Even though artificial intelligence (AI) is seen by many as a buzzword with little real application in business today, it’s a technology that is already shaping the smartphone industry and one that will have real impact on how organisations deliver services in the future.
Despite this, few CFOs are considering AI as part of their strategy, let alone making plans for how they will utilise this technology. That could be a big mistake.
Bloomberg Intelligence Analysts predict that within the $393 billion software industry, the $48 billion business analytics software segment will likely be the most disrupted by artificial intelligence. “Companies in this segment focus on collection, processing, analysing and visualisation of data,” says Bloomberg.
The office of finance has seen rapid change in recent years, with CFOs increasingly turning to powerful technologies like CPM and business intelligence to deliver better information and simplify processes. With AI set to accelerate that evolution even further, CFOs must consider their AI future and the role they will play in ensuring a positive impact on their organisations.
Learning machines require data, and lots of it
AI adoption is fuelled by a common set of benefits: making business nimbler and more responsive, eliminating manual processes, and supplying insights that support data-driven decision making. It’s the first and last on that list that makes it so compelling for finance.
That’s in part because expectations on the CFO role are rising. Boards want ever more detail and context in reporting, and they want it faster and more frequently. They also expect CFOs to be a source of business insight.
It’s the machine learning element of AI that will deliver competitive advantage and be truly valuable to business. Evolved from the study of pattern recognition and computational learning theory in AI, machine learning explores the study and construction of algorithms that can learn from and make predictions on data.
It therefore requires carefully defined rules and data to make it smart. Machines make predictions from huge quantities of data according to rules pre-defined in algorithms, without context, experience, ethics, or culture to provide context. To put it simply, they don’t learn like we do.
This data has to be defined and input in a useful way by humans if it is to achieve its promise of making business smarter and more responsive. If computers are to supply insights that support data-driven decision making, they have to be taught well.

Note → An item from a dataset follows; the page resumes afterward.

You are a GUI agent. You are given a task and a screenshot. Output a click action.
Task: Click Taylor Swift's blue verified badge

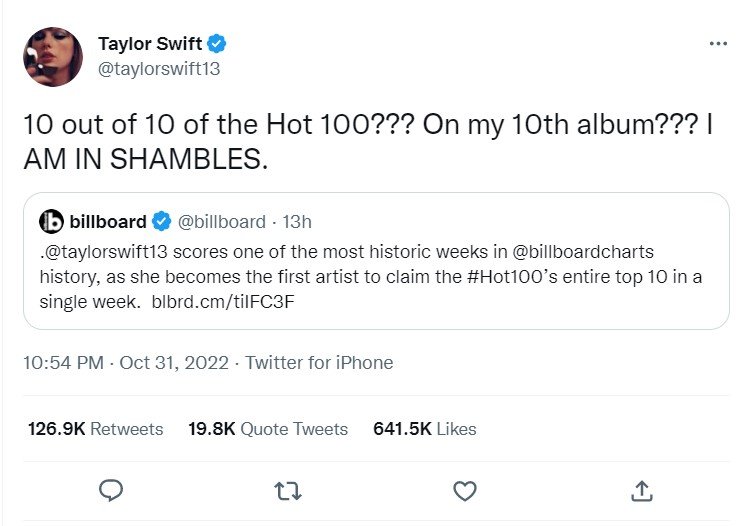217,44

At the moment there are three major categories of AI-driven finance solution that CFOs need to think about:
Digital assistants like Alexa or Siri which will effectively allow executives to sidestep CFOs and speak directly with their finance systems; perhaps asking the assistant for the latest financial results, any areas that fell short of forecast, with follow-on questions to understand where and why the shortfalls occurred.

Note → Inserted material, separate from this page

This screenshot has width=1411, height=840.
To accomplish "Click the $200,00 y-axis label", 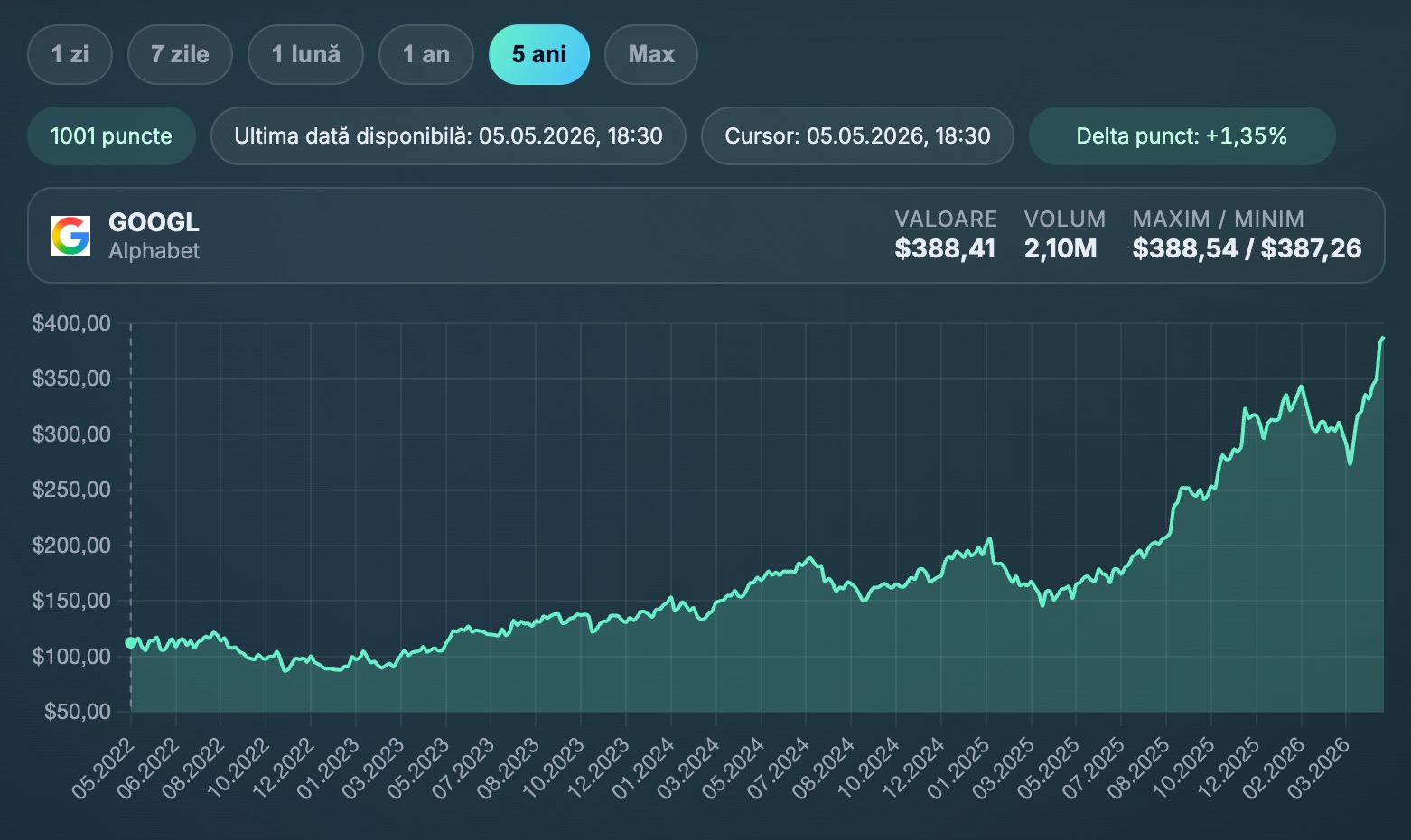I will tap(71, 546).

Automated forecasts that improve on existing technology by selecting the most appropriate statistical model for the outcome you want to predict. This is being applied right now in AI trials that can predict the next month’s results with less than 5 per cent deviation.
Automated analytics that not only catch current deviations but are also capable of drilling down into the figures to explain the source of each delta.

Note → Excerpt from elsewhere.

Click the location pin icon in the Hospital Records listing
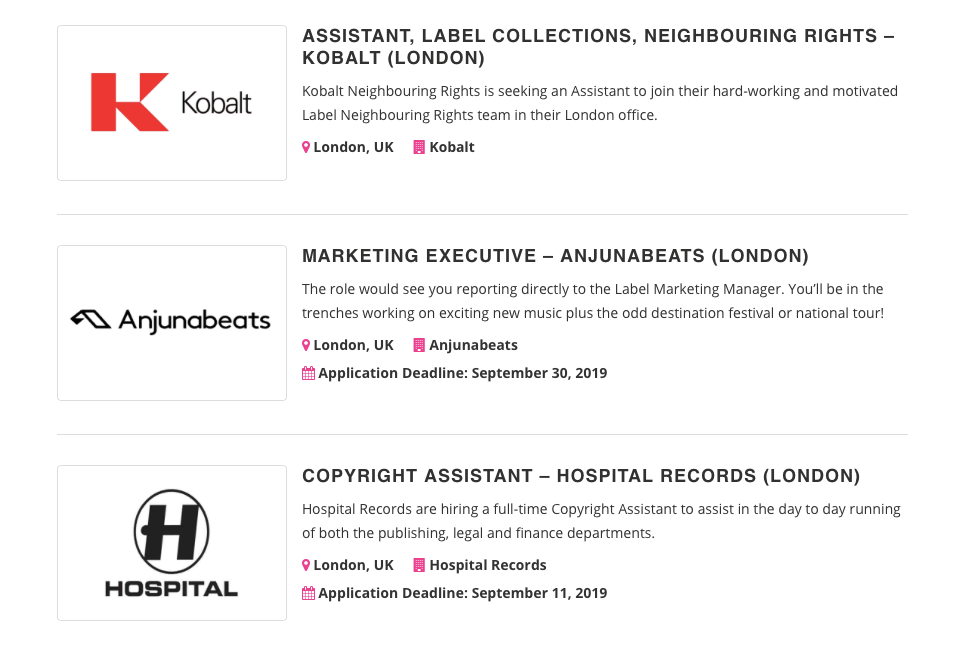The width and height of the screenshot is (956, 647). point(306,566)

As advanced technologies like these become more prevalent in daily operations and delivering information, organisations will become more reliant on them to drive the business forward.
How to career-proof against AI
In practical terms the advance of AI-accelerated automation means the office of finance will be spending less time consolidating spreadsheets and more time cultivating insights that can help the business anticipate problems and make course corrections before they become insurmountable.
As more and more transactional functions become automated, the need for strategic thinkers with cross-functional knowledge and mastery of technology will go up. That means CFOs will need to develop a different skill set that prioritises interpretive insight over mathematical acumen.
To career-proof against AI, CFOs will have to focus their efforts on finding the story that’s hidden in the data, and translating that into actionable information. This is where humans come into their own. They will need to re-train and re-focus themselves and their teams to keep abreast of the new AI innovations and how they deliver value.
That will impact recruitment as well. Tomorrow’s office of finance needs to be staffed with people who understand IT environments and how they work. As the day-to-day finance role involves more application of data-management tactics and mathematical models, they need to know how to tell the robots what to do – directing where and how to capture and analyse the data.
CFOs have to become educators
CFOs need to make bold moves now to position themselves with skills that complement the new technologies they’ll soon be investing in. We can expect machine learning to powerfully augment human expertise and experience in the near future even if that’s not a reality today. AI can provide data back-up and make suggestions to help the human decision-maker, but it’s the CFO who ultimately has to decide what to recommend.
How many CFOs are even starting to think about algorithm design and application? How will data be selected and used? This will require strong involvement from management at all levels as well as formal oversight and governance from the CFO, right down to the technicians designing the algorithms. In business, humans are the teachers of AI and CFOs will have to become educators.